EPRA earnings is a measure of profit calculated in accordance with EPRA guidelines, designed to give an indication of the operating performance of the business, excluding one-off or non-cash items such as revaluation movements and profit or loss on disposal. See Note 6.

EPRA EPS is EPRA earnings, calculated on a per share basis. See Note 6.

EPRA Loan to Value ("EPRA LTV") is debt dividend by the market value of the property, differing from our usual LTV by the inclusion of net current payables or receivables and the proportionate share of co-investment arrangements.

EPRA Net Disposal Value ("EPRA NDV") is the balance sheet net assets adjusted to reflect the fair value of debt and derivatives. See Note 7. This replaces the previous EPRA NNNAV metric.

EPRA Net Reinstatement Value ("EPRA NRV") is the balance sheet net assets excluding deferred tax and adjusted to add back theoretical purchasers' costs that are deducted from the property valuation. See Note 7.

EPRA Net Tangible Assets ("EPRA NTA") is the balance sheet net assets excluding deferred taxation. See Note 7. This replaces the previous EPRA NAV metric.

EPRA NIY is annualised rental income based on cash rents passing at the balance sheet date, less non-recoverable property operating expenses, divided by the market value of property, increased with (estimated) purchasers' costs. The "topped-up" yield adjusts this for the expiration of rent-free periods and other un-expired lease incentives. See Appendix A.

EPRA Vacancy Rate is the ERV of vacant space divided by the ERV of the whole portfolio. See Appendix A.

Equivalent Yield represents the return a property will produce based upon the timing of the income received. The true equivalent yield assumes rents are received quarterly in advance. The nominal equivalent assumes rents are received annually in arrears.

Estimated Rental Value ("ERV") is the external valuers' opinion as to the open market rent which, on the date of valuation, could reasonably be expected to be obtained on a new letting or rent review of a property.
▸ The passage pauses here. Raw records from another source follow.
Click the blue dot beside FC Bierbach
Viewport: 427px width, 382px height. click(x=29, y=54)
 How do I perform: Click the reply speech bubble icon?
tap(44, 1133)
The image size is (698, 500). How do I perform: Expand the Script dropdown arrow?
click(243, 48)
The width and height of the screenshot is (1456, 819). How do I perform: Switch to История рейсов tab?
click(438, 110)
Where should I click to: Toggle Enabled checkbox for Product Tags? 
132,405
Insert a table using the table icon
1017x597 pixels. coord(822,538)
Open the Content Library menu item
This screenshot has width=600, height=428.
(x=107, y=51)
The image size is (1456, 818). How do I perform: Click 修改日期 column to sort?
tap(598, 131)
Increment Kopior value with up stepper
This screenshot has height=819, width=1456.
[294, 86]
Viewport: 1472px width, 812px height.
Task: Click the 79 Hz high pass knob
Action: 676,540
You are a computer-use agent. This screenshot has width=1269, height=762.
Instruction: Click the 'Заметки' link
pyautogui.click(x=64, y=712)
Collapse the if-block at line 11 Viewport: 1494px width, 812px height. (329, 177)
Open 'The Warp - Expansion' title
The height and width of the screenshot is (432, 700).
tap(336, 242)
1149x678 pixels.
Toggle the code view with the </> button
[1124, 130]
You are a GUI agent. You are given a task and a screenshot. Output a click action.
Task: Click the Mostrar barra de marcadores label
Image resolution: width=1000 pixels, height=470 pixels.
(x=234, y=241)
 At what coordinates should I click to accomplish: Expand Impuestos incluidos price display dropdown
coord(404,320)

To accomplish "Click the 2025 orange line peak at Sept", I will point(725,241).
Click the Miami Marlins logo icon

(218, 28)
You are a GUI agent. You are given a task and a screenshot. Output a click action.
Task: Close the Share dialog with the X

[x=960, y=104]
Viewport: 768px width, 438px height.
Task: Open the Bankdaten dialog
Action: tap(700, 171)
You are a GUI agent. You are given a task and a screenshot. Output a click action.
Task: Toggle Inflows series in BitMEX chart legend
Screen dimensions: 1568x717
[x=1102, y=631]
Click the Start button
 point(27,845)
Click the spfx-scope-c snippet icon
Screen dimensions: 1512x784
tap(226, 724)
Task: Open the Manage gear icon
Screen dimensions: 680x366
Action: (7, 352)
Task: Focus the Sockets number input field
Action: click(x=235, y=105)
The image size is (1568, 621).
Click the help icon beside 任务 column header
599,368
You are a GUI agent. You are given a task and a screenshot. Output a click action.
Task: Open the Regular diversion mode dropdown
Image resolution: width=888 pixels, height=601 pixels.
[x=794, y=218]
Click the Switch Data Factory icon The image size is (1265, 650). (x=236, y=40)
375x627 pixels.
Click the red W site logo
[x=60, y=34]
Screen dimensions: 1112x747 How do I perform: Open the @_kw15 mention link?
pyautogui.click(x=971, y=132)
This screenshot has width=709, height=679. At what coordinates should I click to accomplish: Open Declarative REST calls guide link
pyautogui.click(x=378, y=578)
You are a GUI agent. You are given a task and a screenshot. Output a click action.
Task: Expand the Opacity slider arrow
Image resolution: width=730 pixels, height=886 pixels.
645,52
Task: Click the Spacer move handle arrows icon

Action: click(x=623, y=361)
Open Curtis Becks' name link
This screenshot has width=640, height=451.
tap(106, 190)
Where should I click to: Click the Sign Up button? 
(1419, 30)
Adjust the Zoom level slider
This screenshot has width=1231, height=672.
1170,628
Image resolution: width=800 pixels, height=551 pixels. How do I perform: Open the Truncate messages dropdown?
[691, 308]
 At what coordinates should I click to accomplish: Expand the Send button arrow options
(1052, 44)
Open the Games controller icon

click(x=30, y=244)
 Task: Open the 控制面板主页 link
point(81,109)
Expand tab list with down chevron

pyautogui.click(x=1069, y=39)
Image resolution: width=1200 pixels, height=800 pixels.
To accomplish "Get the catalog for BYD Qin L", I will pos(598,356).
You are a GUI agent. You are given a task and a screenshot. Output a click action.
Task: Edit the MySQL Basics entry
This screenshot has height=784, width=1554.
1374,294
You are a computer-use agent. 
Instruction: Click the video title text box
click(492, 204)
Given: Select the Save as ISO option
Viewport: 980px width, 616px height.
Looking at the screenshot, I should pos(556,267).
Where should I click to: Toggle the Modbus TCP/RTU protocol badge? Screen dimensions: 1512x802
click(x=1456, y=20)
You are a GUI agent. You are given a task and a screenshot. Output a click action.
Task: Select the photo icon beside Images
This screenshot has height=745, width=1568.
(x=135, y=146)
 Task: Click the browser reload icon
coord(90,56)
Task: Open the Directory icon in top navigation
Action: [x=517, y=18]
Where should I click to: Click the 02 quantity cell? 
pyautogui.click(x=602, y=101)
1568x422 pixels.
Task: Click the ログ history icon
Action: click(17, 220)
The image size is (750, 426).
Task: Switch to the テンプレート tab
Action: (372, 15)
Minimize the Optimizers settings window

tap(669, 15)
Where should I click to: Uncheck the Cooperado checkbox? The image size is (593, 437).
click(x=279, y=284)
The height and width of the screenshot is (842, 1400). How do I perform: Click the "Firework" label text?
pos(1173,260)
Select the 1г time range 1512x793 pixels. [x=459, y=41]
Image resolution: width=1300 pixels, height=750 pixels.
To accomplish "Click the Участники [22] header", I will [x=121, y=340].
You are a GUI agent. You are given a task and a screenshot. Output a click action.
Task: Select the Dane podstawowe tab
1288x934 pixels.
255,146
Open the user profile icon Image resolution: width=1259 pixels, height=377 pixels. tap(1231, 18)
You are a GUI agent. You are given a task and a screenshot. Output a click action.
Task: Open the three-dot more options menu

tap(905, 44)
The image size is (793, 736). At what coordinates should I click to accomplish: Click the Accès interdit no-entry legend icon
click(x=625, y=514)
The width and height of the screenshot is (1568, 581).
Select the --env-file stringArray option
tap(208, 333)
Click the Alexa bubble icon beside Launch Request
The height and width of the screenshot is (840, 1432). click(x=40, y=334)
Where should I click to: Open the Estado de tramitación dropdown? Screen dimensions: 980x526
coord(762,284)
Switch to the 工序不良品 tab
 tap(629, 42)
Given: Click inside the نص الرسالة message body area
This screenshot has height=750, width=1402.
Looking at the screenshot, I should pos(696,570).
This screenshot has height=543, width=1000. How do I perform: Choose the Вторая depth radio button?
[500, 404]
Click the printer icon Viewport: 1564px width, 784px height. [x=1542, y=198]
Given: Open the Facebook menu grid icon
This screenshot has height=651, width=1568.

EUI is energy usage intensity, being a measure of how much energy is used by a building per square meter.

GLOSSARY CONTINUED

GMS is General Medical Services.

Gross Rental Income is the gross accounting rent receivable.

Group is Assura plc and its subsidiaries.

HSE is the Health Service Executive, being the body which provides public health and social care services to everyone living in Ireland.

IFRS is UK-adopted international accounting standards.

Interest Cover is the number of times net interest payable is covered by EBITDA. In the current period net interest payable is £27.3 million, EBITDA is £124.1 million, giving interest cover of 4.5 times.

KPI is a Key Performance Indicator.

kWh is kilowatt-hour, being a unit of energy.

Like-for-like represents amounts calculated based on properties owned at the previous year end.

Loan to Value ("LTV") is the ratio of net debt to the total value of property assets. See Note 22.

Mark to Market is the difference between the book value of an asset or liability and its market value.

MSCI is an organisation that provides performance analysis for most types of real estate and produces an independent benchmark of property returns.

NAV is Net Asset Value.

Net debt is total borrowings plus head lease liabilities less cash. See Note 22.

Net Initial Yield ("NIY") is the annualised rents generated by an asset, after the deduction of an estimate of annual recurring irrecoverable property outgoings, expressed as a percentage of the asset valuation (after notional purchasers' costs). Development properties are not included.

Net Rental Income is the rental income receivable in the period after payment of direct property costs. Net rental income is quoted on an accounting basis.

Operating efficiency is the ratio of administrative costs to the average gross investment property value. This ratio during the period equated to 0.48%. This is calculated as administrative expenses of £13.3 million divided by the average property balance of £2,745 million (opening £2,752 million plus closing £2,738 million, divided by two).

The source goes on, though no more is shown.